The SCCS will only give a positive opinion when experts have sufficient evidence on safety to exclude a risk to consumers’ health under foreseeable conditions of the relevant product’s use. For instance, the European Commission has permitted 100 hair dyes to be introduced on the market and has banned another 180, based on the SCCS’ advice or due to a lack of required evidence on safety.
Against this background, the Commission has adopted Commission Regulation 2017/237 amending Annex III to Regulation 1223/2009 on cosmetic products, setting maximum concentrations for a range of substances used in hair dye products. For the exact number and names of substances covered, traders are advised to check the annex to the new Commission Regulation.
Moreover, the Regulation stipulates that it is appropriate to provide for reasonable periods of time in order for the industry to adapt to the new requirements and to phase out products concerned which do not comply with those requirements. Relevant dates are also provided in the annex to the new Commission Regulation.
Regulation 2017/237 follows a recommendation of the SCCS to conduct an overall safety assessment strategy for hair dye substances including the requirement for testing substances in hair dye products for their potential genotoxicity or carcinogenicity.
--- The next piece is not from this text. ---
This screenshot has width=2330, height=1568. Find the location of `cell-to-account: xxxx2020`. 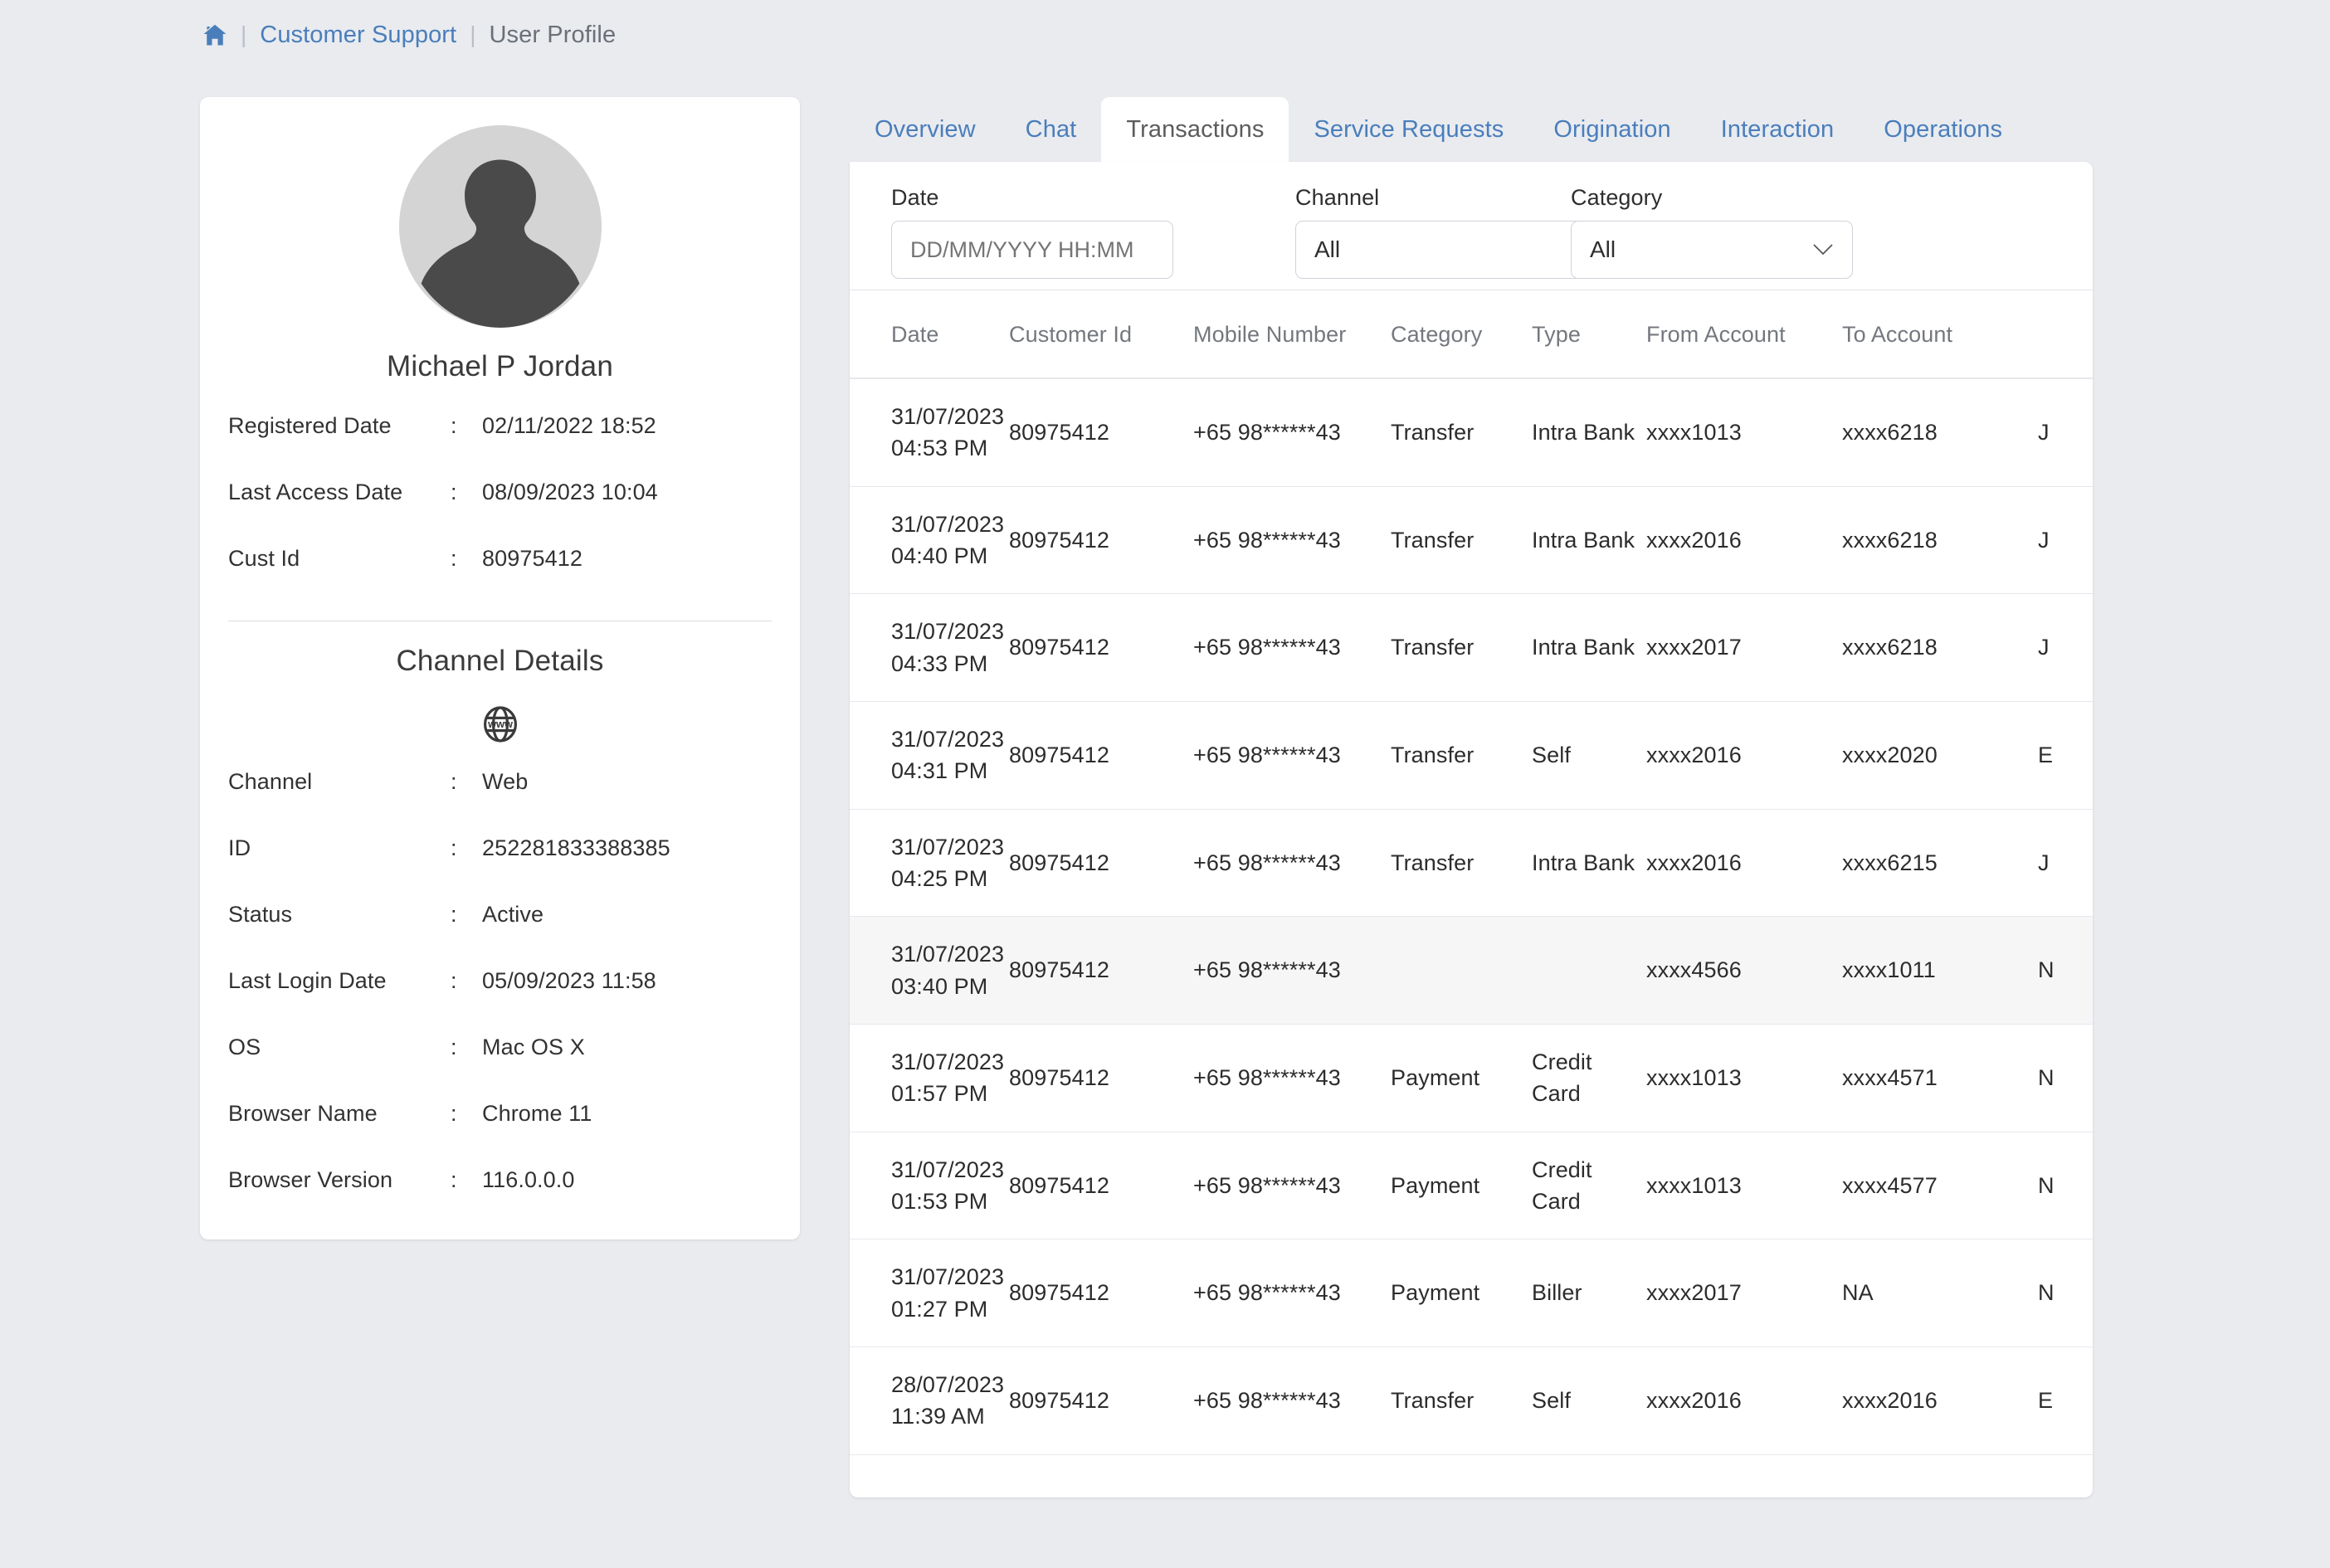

Following the opinions of the SCCS, the Commission agreed with Member States and stakeholders on a strategy to regulate substances used in hair dye products according to which the industry was required to submit files containing updated scientific data on the safety of hair dye substances.
In addition, the SCCS gave an opinion on oxidative hair dye substances and hydrogen peroxide, used in products to colour eyelashes, which concluded that oxidative hair dye substances can be safely used in products intended for colouring eyelashes. However, Hong Kong cosmetics sellers may wish to know that the Commission has specified in Regulation 2017/237 that products intended for colouring eyelashes should be allowed for professional use only, in order to avoid any risk connected with the self-application of products. Finally, Regulation 2017/237 provides for appropriate warnings on labels of products intended for colouring eyelashes so as to inform consumers about possible adverse effects.
The second regulation adopted by the European Commission, Commission Regulation 2017/238 amending Annex VI to Regulation 1223/2009 on cosmetic products, seeks to regulate the use of Benzophenone-3 as a UV filter in sunscreen products. It does this by decreasing the substance’s maximum permitted concentration in ready-for-use preparations from 10% to 6% following an opinion of the SCCS.
Regulation 2017/238 will begin to apply on 3 September 2017.